Like most churches, the one we attended when I was small offered a nursery so that parents could get some peace and quiet under the guise that it was good for kids’ social development.  All church nurseries should have a sign on the door reading, “We’ll look after your little brat so you can have at least one hour a week to yourselves.”

My cousin Jamie, who is a year younger than me, was usually in the nursery with  me.  The two of us had a running feud with a pair of twins, Eric and Aaron, who were almost exactly Jamie’s age.  Jamie and Aaron were both big dudes for that age, and they would exchange amateur haymakers, while me and Eric fought in the lightweight division.  Ironically, it was Aaron who caused my injury, although I guess you could say I brought it on myself by being a jerk to his brother. 

Like all church nurseries, this one had no shortage of toys that could double as weapons in the hands of an angry kid.  Aaron picked up a small plastic Mickey Mouse jack in the box, and heaved it with all his might.  It caught me right between the eyes, just at the top of the bridge of my nose, and Mickey’s pointy plastic limbs split me open.  At any age, seeing your own blood storming a red rain down your face is traumatic.  Being so young, I really freaked out.

The woman in charge of the nursery immediately sent for my mother and began pressing tissues on the wound, trying to slow the bleeding.  She also had to try to keep me from hyperventilating.

When my mother arrived, in a panic of course, the woman looking after me said, “Betty Anne, I think he’s going to need some stitches.  It’s a pretty bad cut and they better stitch it up.”

My only experience with stitches and stitching things up had come while watching my grandmother sew clothes for my aunt and mother, making this or that alteration while explaining the process to my fascinated Asperger mind.  So naturally, I interpreted the nursery teacher’s comments literally and assumed I was going to the hospital to be run underneath a sewing machine.

“NO NO NO!!! Don’t let them put me under that sewing machine!”  I screamed for all I was worth.  I’m sure they all thought I was nuts or just stupid, but I was processing the information in the only way my mind could.

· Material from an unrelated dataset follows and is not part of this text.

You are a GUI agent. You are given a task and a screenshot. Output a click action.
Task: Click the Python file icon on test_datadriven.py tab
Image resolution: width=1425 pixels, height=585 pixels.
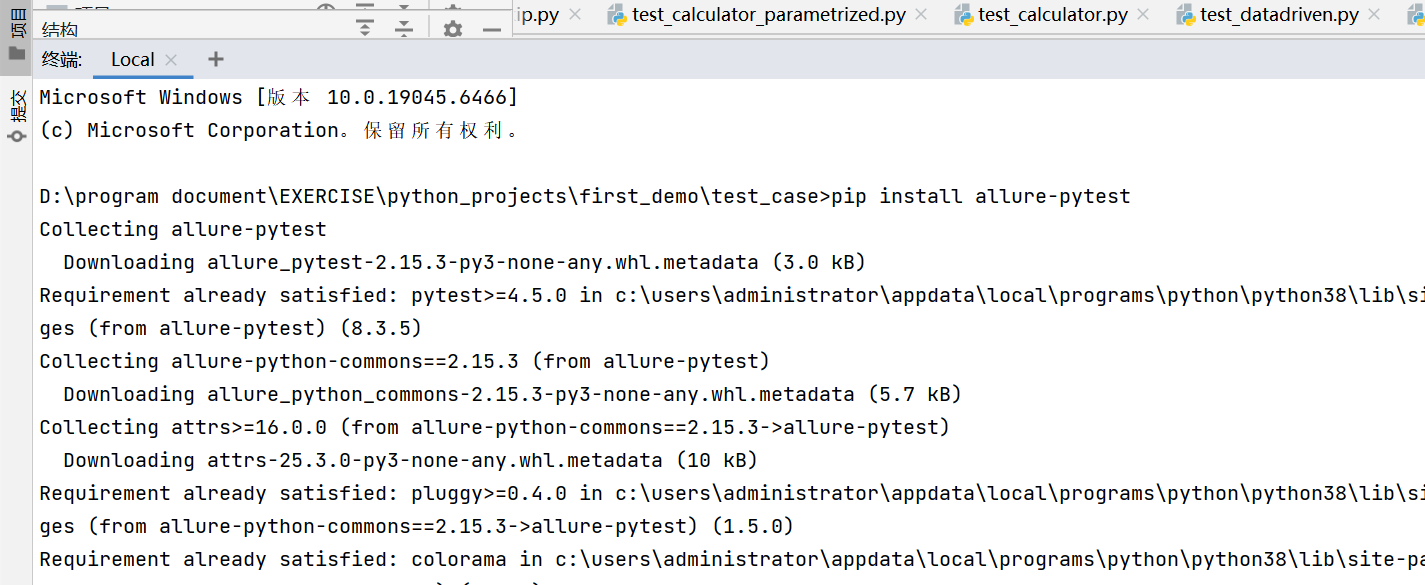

After a car ride to the hospital that I’m sure must have been unpleasant for all involved, we awaited the doctor’s arrival.  My entire family attempted to explain the process of getting stitches, but my mind would not be swayed.  They were going to try to hem my face the way my grandma hemmed up my granddad’s pant legs.  I threw a fit for history, screaming, kicking, raising general hell.  The medical staff knew they couldn’t do the procedure with me flailing about, so they put me in a restraining apparatus that resembled a Native American papoose.  Then a cloth with a small square cut out was placed over the cut, covering my face in the process.  Seeing the cloth confirmed my suspicions that I would be stitched up like a torn pair of slacks.  I began to hyperventilate again, sucking the cloth partially into my mouth as I pulled in the stale air in rasping gasps.  With me restrained, the doctor decided to have a little fun with me, albeit sadistic fun at a small child’s expense.

“Yep, we’re about to run you under the sewing machine, Derek.”

I found out years later my grandma had taken the doctor aside and given him a right old bollocking for doing that to me.  Thanks, grandma.

Hours later, I was back at our house, and Aaron’s father brought Aaron over to apologize.  I actually felt bad for the guy, even though he had split my grille open, because it was obvious his father had whipped his butt proper.  My mom told me to walk with Aaron back to his father’s car to show there were no hard feelings.  Aaron got back into his old man’s car and I braced my hand against it to lean in and say goodbye to his father.  Aaron accidentally closed my hand in the door.

All in all, it was a pretty lousy day.